Integrating stable isotope data on camelid teeth with microbotanical data of dental calculus adds specificity to ancient camelid foddering techniques, providing greater resolution of the diets and subsistence sources of animals managed by humans. Stable and radiogenic isotope analyses across the life histories of four animals from Quilcapampa revealed both C₃ and C₄ plant input and vertical mobility but were limited in their ability to identify specific resources that contributed to isotopic signatures. Microbotanical analysis of dental calculus from these same camelids identified C₃ (algarrobo and potato) and C₄ (maize) resources and showed that potatoes were likely processed by humans into chuño (likely chuño negro) before consumption by camelids. No starch granules or phytoliths of wild grasses were found in the calculus, but their absence does not eliminate the possibility that these resources may have been used for grazing when available.

Situating these results in the context of Quilcapampa's environmental surroundings and excavated subsistence assemblage suggests that camelid foddering in the yungas largely took place within the narrow confines of an arid and heavily domesticated landscape. Camelids ate a combination of local fodder and cultivated staples obtained from nearby fields or long-distance exchange, all of which were either actively or unintentionally supplied to the animals.

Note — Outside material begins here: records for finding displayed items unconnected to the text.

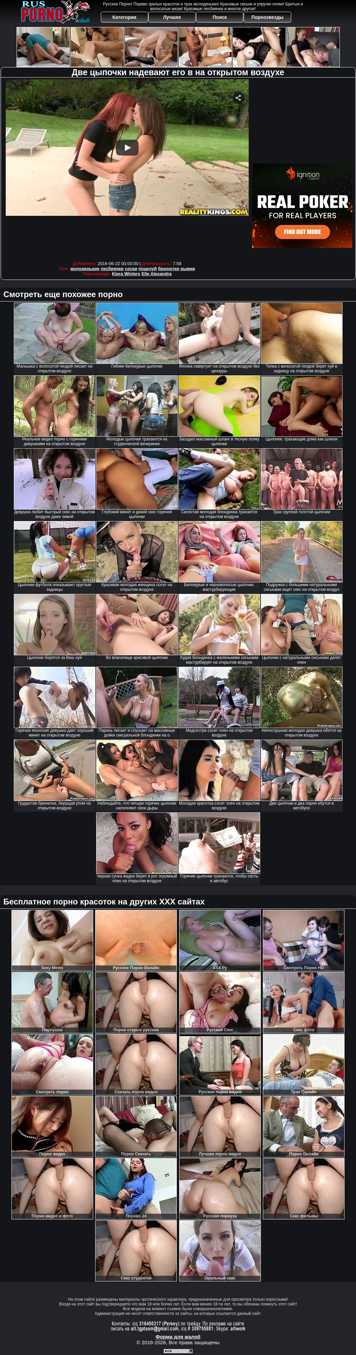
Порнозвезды (267, 17)
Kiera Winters (126, 273)
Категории (124, 17)
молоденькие (85, 268)
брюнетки (168, 268)
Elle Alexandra (156, 273)
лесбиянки (112, 268)
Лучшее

Limited grazing opportunities meant that feeding camelids at Quilcapampa, as at other yungas settlements, was fundamentally different from many highland or coastal locales where native grasses were more plentiful. Our research suggests that these yungas settlements would have served critical roles as vital caravan nodes where camelids were provisioned, ensuring their sustenance in traversing terrain with sparse natural fodder. Newcomers to a region, like those who founded Quilcapampa, therefore needed regular access to local fields, fertile algarrobo groves, and evaporated water sources but also used imported highland foods to help sustain their herds. Although much work remains in unraveling seasonal migration, trade, and inter/cross-regional interactions during the Middle Horizon, we hope that this case study encourages future research combining different methodological approaches to understand mobility more fully in the ancient Andes.